• Gegründet wurde die Pfadi Morgarten im Sommer 1941 mitten im zweiten Weltkrieg. In dieser Zeit zeigten sich die Menschen sehr heimatbewusst, war man doch umgeben von fremden Kriegsmächten. Morgarten, wo anno 1315 die junge Eidgenossenschaft die Feuertaufe erhielt, wurde als der richtige Name für die junge Pfadfinderabteilung befunden. Der erste Abteilungsleiter hiess Josef Häusler mit Pfadiname «Stock».
  • Die Farben der Krawatte blau und rot, senkrecht unterteilt, symbolisieren den Ägerisee (blau) und das Blut der Schlacht am Morgarten (rot).
Lager1941
  • In den ersten Jahren gab es zwei Fähnli (Gruppen): Hirsch und Panther. Die Pfadiübungen wurden jeweils am Sonntag-Nachmittag durchgeführt, weil der Samstag-Vormittag noch Schul- und Arbeitstag war.
  • 1946 fand das erste Pfadilager auf dem Gottschalkenberg statt. In kalten Nächten musste eine Wolldecke warm geben, denn einen Schlafsack besassen die meisten noch nicht!
  • In den kommenden Jahren entwickelte sich die Abteilung stetig sodass1963 sie neu strukturiert und die beiden Stämme Rusen und Rämsel gegründet wurden. Auch eine Wolfsstufe (jüngste Pfader) wurde in diesem Jahr ins Leben gerufen.
  • Die Gründung der Meitlipfadi als selbständige Organisation geht auf das Jahr 1973 zurück. Erst 1992 verschmolz die Meitlipfadi mit der Pfadfinder- Abteilung Morgarten.
  • In den folgenden Jahren wuchs die Abteilung Morgarten weiterhin kräftig. 1978 entstand in Oberägeri die Wolfmeute Mazaguera und wenig später spross daraus der Stamm St.
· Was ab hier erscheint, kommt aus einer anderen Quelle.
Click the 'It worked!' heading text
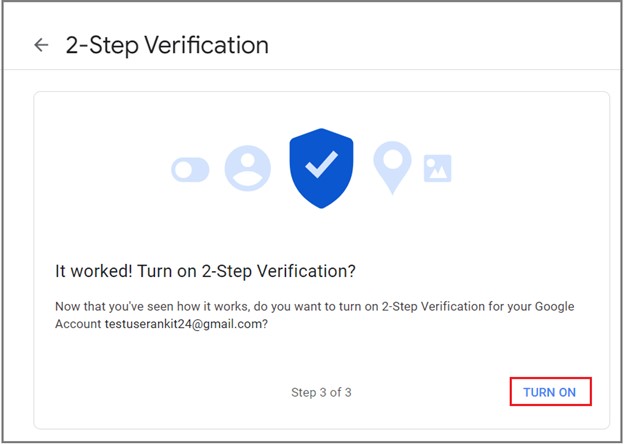This screenshot has width=624, height=444. coord(94,271)
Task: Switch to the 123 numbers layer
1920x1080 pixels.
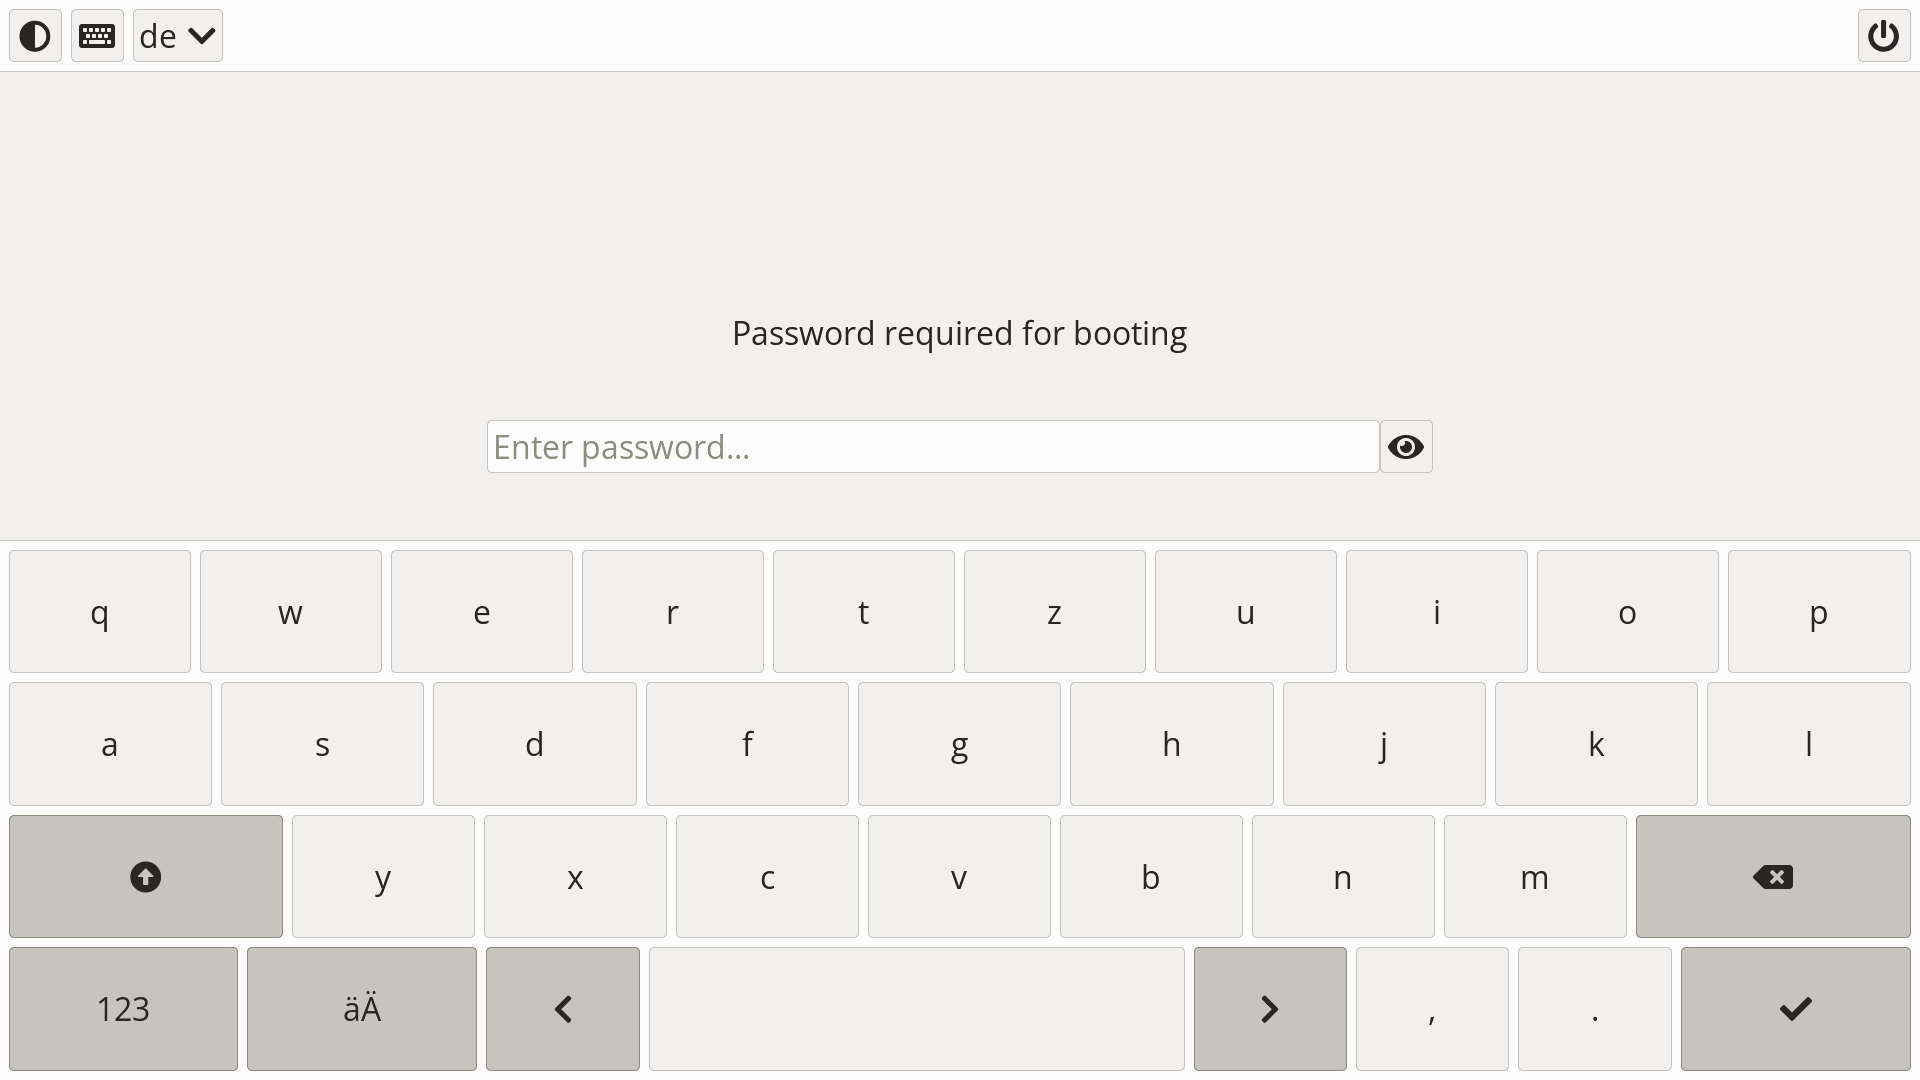Action: (123, 1009)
Jost.
  • Der erste Pfadi Flohmarkt in der heutigen Form fand 1979 statt. Die Idee dafür entstand, weil die Jugendorganisation dringend ein eigenes «Heim» für Ihre Aktivitäten und Material brauchte. Der Flohmarkt diente damals bis heute der Finanzierung für das Pfadiheim und die Jahresaktivitäten. Dank dem grossen Einsatz von Pfaderinnen und Pfadfindern, Eltern und vielen HelferInnen ist der Pfadiflohmarkt heute ein fester Bestandteil der Dorfkultur von Unterägeri.
  • 1980 wurde die Pfadiabteilung Morgarten auf ein neues Fundament gestellt, sprich ein Verein gegründet. Zu dieser Zeit zählte die Pfadfinderabteilung rund 150 Aktive in der Mädchen- und Bubenabteilung sowie zahlreiche Leiterinnen und Leiter.
  • Auf Wunsch vieler ehemaliger Pfadinnen und Pfadfinder entstand 1981 die Alt-Pfadfinder-Vereinigung (APV), welche dank einem abwechslungsreichen Jahresprogramm regelmässige Kontakte unter Ehemaligen pflegt.
  • 1986 verwirklichte sich der Traum vom eigenen Pfadiheim und die Gebäude im Schönenbühl Unterägeri konnten bezogen werden. In einem selbstgemachten Zirkuszelt empfingen die Pfaderinnen und Pfader das ganze Dorf zu der Eröffnungsfeier.
  • 1991: 50 Jahre Pfadi Morgarten wird mit einem mehrtägigen Fest im Sibristboden gefeiert. Zu diesem Jubiläum wurde ein Buch mit vielen Informationen zu den ersten 50 Jahren veröffentlicht.
  • 1997 entstand für die Kleinsten (4-7 Jahre) eine eigene Stufe. Am Anfang hiessen diese Füchsli und wurden 2010 in Biber umbenannt.
  • 2001 kam der Stamm Laui mit Pfadfindern in Sattel dazu. Die Pfadi Morgarten ist jetzt in zwei Kantonen verankert! Trotz immer grösserer Konkurrenz im Freizeitangebot von Kindern und Jugendlichen behauptet sich der Pfadi-Spirit im Ägerital und Sattel dank engagierten jugendlichen Leiterinnen und Leitern gut.
  • Im Jahr 2016 feiert die Pfadi Morgarten ihr 75 jähriges Bestehen mit einem Fest für Ehemalige, Freunde und die ganze Bevölkerung des Ägeritals und Sattel.